- **Dataset entries**:
BEGIN

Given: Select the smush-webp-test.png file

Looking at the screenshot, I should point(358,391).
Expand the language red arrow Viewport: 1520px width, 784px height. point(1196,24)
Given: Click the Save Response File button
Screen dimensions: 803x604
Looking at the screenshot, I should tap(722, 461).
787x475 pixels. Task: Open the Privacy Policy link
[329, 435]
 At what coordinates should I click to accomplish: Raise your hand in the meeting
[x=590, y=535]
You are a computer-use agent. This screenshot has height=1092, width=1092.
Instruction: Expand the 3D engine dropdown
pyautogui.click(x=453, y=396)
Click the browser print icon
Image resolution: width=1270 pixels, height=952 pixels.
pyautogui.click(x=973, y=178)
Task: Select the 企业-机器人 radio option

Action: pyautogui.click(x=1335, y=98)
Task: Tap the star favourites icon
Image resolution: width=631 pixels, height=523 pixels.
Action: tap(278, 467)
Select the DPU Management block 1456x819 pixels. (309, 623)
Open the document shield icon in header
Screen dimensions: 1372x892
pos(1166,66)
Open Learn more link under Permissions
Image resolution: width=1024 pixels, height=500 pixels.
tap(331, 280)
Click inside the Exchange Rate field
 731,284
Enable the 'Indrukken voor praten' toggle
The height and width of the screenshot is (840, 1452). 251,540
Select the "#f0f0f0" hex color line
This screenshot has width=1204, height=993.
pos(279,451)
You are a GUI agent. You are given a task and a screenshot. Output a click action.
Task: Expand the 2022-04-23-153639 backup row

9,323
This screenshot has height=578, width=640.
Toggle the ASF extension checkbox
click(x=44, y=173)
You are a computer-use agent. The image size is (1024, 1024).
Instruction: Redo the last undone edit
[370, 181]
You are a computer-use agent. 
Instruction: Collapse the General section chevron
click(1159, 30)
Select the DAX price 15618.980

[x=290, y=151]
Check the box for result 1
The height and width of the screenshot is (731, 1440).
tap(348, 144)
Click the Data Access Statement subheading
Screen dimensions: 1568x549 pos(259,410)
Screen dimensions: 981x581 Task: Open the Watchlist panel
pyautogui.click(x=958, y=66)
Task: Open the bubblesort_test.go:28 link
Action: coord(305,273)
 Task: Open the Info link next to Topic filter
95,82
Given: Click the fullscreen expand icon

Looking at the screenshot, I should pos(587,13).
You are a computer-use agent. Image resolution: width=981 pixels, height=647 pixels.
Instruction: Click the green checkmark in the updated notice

END

- **Directions**:
Taking the lines above, repeat exactly those from the line that contains "Instruction: Expand the 3D engine dropdown" through the line that contains "You are a GUI", and both of those lines as well. Include nothing else.

- **Exercise output**:
Instruction: Expand the 3D engine dropdown
pyautogui.click(x=453, y=396)
Click the browser print icon
Image resolution: width=1270 pixels, height=952 pixels.
pyautogui.click(x=973, y=178)
Task: Select the 企业-机器人 radio option

Action: pyautogui.click(x=1335, y=98)
Task: Tap the star favourites icon
Image resolution: width=631 pixels, height=523 pixels.
Action: tap(278, 467)
Select the DPU Management block 1456x819 pixels. (309, 623)
Open the document shield icon in header
Screen dimensions: 1372x892
pos(1166,66)
Open Learn more link under Permissions
Image resolution: width=1024 pixels, height=500 pixels.
tap(331, 280)
Click inside the Exchange Rate field
 731,284
Enable the 'Indrukken voor praten' toggle
The height and width of the screenshot is (840, 1452). 251,540
Select the "#f0f0f0" hex color line
This screenshot has width=1204, height=993.
pos(279,451)
You are a GUI agent. You are given a task and a screenshot. Output a click action.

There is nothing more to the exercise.